Cet arrêt, en trois motivations du juge du droit, intransigeant avec le débiteur cédé (Air France), rejette certaines de ses critiques et ne répond pas aux autres branches du pourvoi. On a plaisir à commenter en synthèse cette décision qui fera sans doute couler plus d'encre que nécessaire. La décision peut faire relever divers visages du formalisme, pensée inconvenante. Le formalisme est un ! Non ?

Cet arrêt, relatif à une cession de créances professionnelles (par bordereau Dailly), comporte trois points, avec Air France comme débiteur cédé qui perd son procès.

I. Mais attendu, d'une part, qu'après avoir constaté que le bordereau comportait la mention des articles L. 313-23 à L. 313-34 du code monétaire et financier, exigée par l'article L. 313-23, 2° dudit code, mais aussi celle, non exigée, des articles R. 313-15 à R. 313-18, l'arrêt retient à bon droit que l'ajout de ces textes réglementaires, fussent-il abrogés, n'a pas d'incidence sur la validité de la cession ;

Voilà deux choses.

Voilà du formalisme dur, ou du formalisme dans une version dure : citer les textes imposés, ce que le juge vérifie ;

Voilà du formalisme mou, l'ajout de textes abrogés est indifférent (c'est la motivation !), la conséquence étant que cela "n'a pas d'incidence sur la validité de la cession". Oui, si c'est indifférent... c'est indifférent. On ne connaît pas une motivation plus légère...
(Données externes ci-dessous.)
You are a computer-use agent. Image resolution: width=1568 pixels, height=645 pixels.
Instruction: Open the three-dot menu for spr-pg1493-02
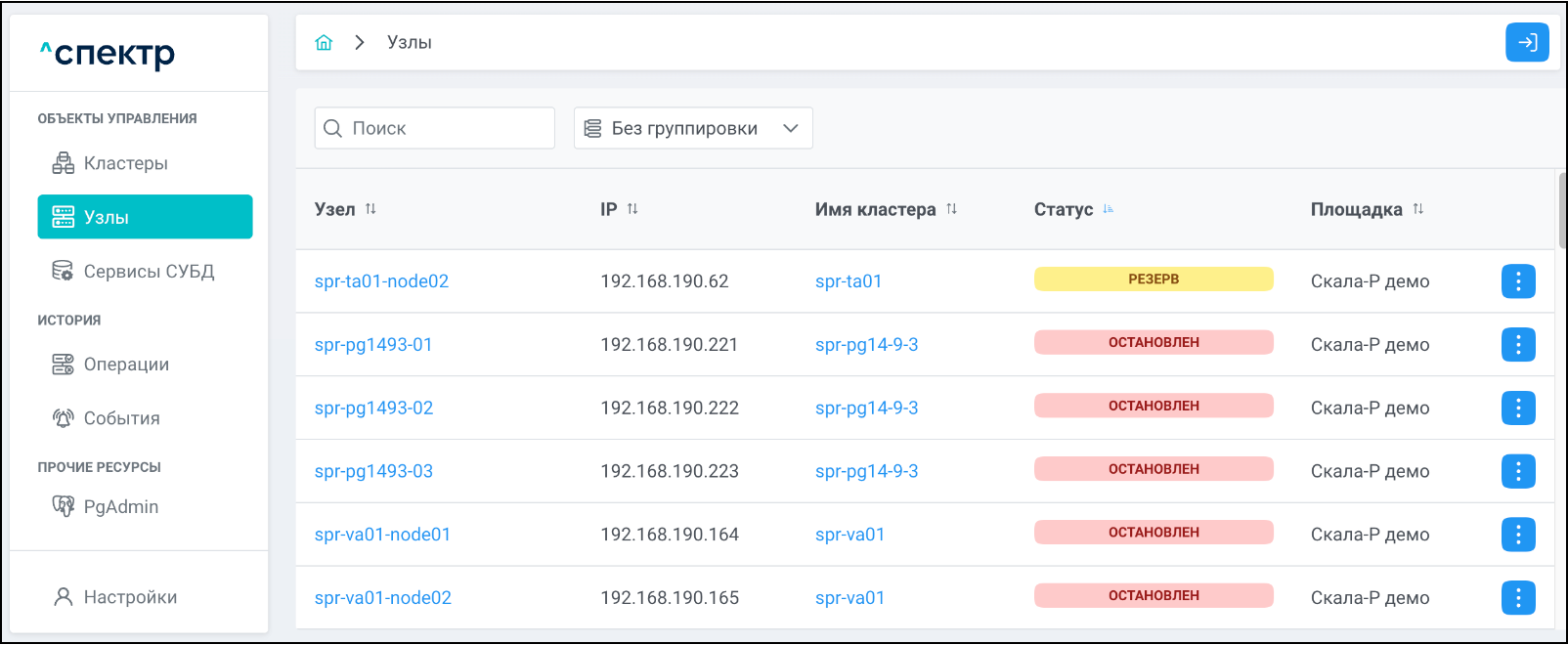pos(1517,408)
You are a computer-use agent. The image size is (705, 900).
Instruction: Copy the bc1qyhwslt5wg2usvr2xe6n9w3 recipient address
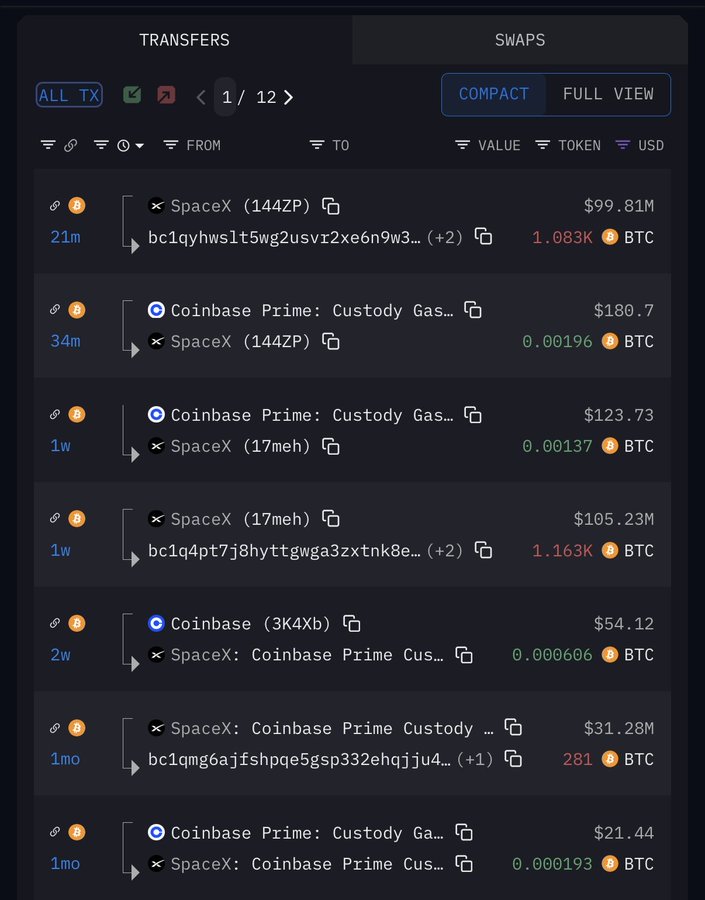click(x=484, y=237)
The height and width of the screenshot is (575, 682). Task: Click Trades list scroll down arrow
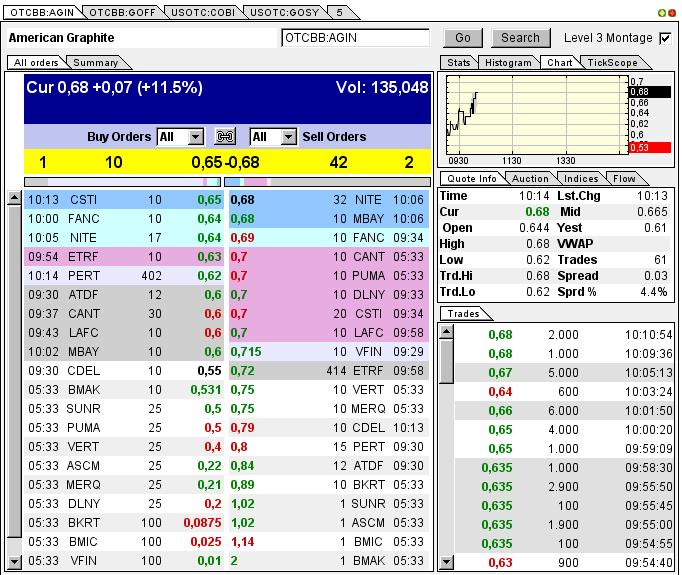pos(446,563)
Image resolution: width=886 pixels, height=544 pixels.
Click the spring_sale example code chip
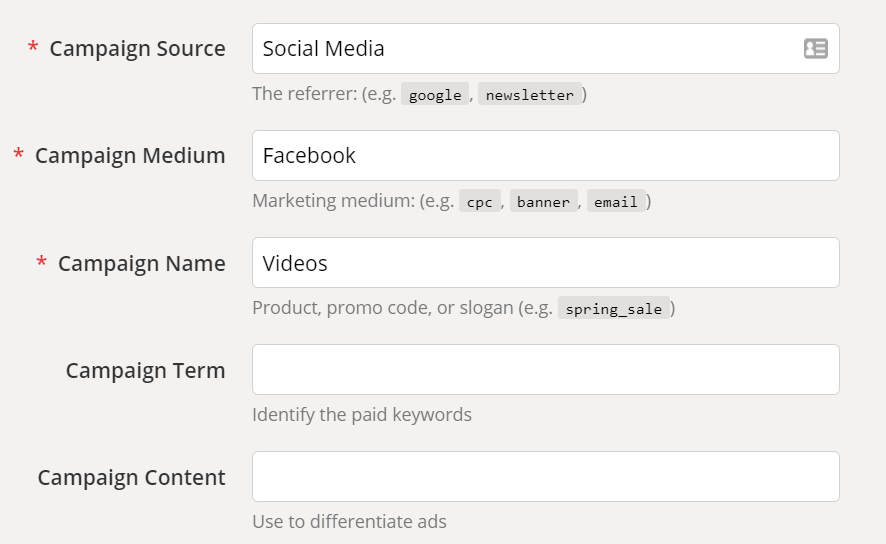coord(613,309)
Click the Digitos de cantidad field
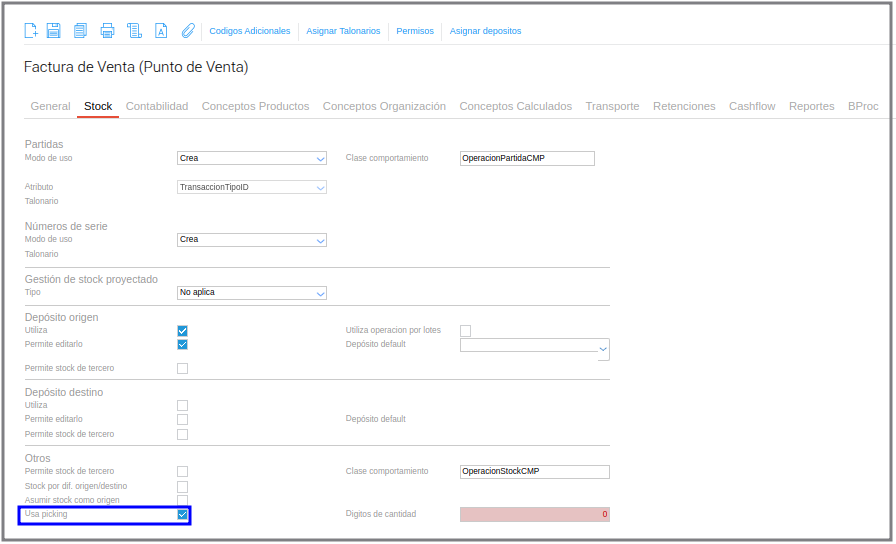The image size is (896, 544). pos(535,514)
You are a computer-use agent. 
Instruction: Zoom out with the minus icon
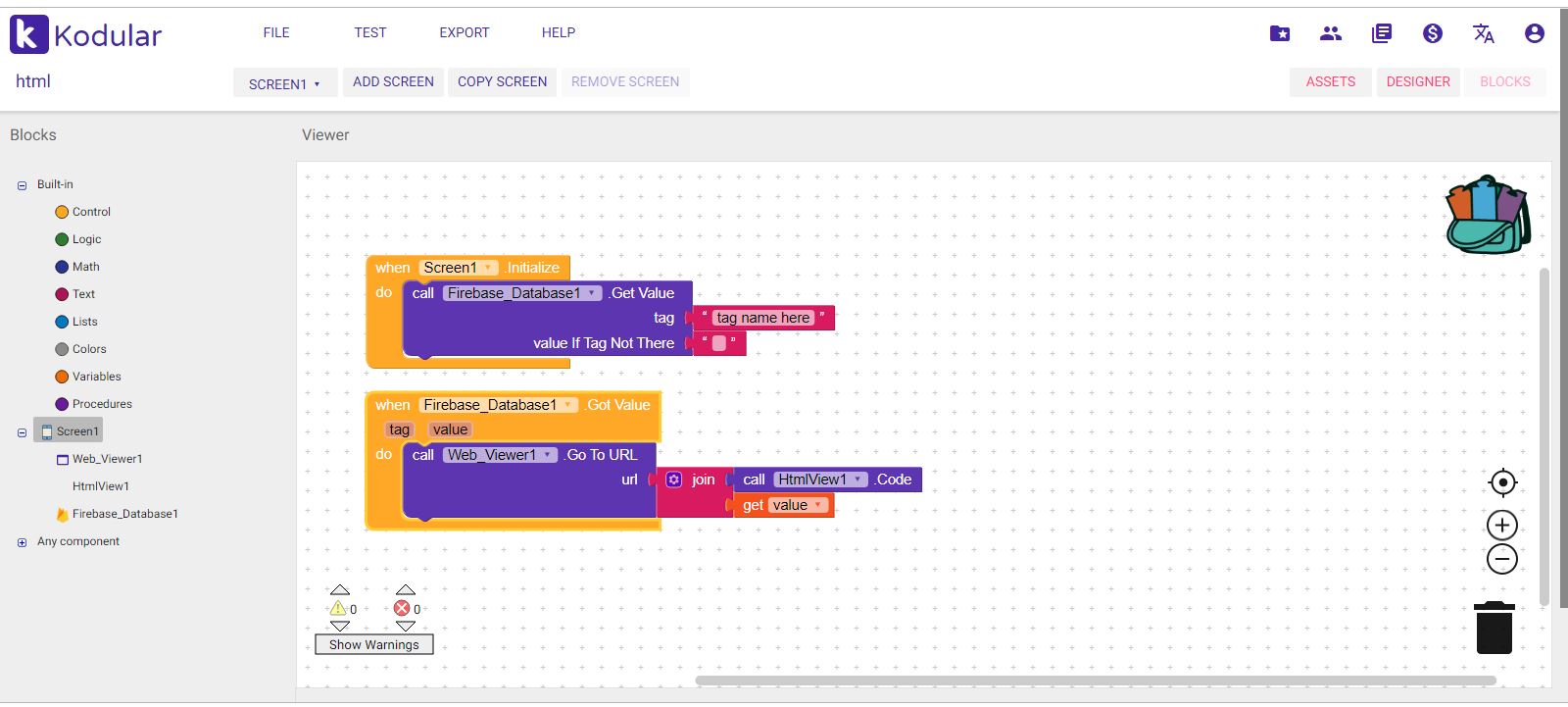point(1502,559)
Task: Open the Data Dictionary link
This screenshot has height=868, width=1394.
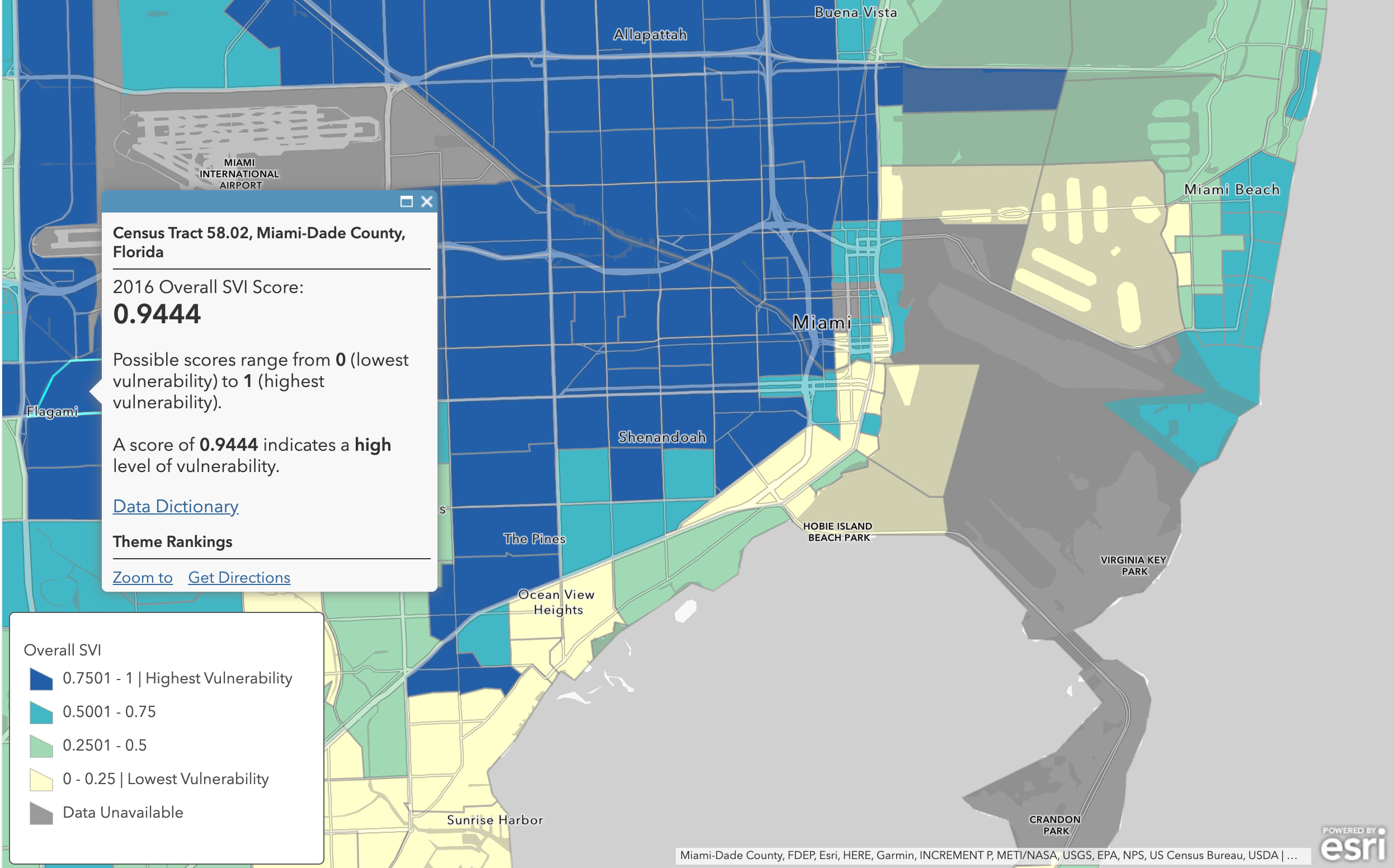Action: (175, 505)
II. Attendu, d'autre part, qu'ayant retenu que la société Air France avait eu une connaissance effective de la notification de la cession et ne pouvait se méprendre sur les conséquences de celle-ci, la cour d'appel a pu en déduire qu'il importait peu que cette notification n'ait pas été effectuée au domicile élu par la société Air France dans le marché de travaux ;

Voilà une seconde chose, le point le plus discutable : le débiteur donne une adresse pour la notification et elle n'est pas respectée. Au nom du bordereau, soit quelques articles de lois, loi qui certes impose des formes... mais qui ne refont pas tout le droit... la motivation est à nouveau faible.

La véritable motivation semble dissimulée pour relever d'un ordre que le juge n'ose pas invoquer : la vie économique et commerciale à laquelle vous appartenez, dit le juge du droit à Air France, vous impose de respecter l'efficacité de ce type de cession simplifiée. On est dans du fait, général mais du fait.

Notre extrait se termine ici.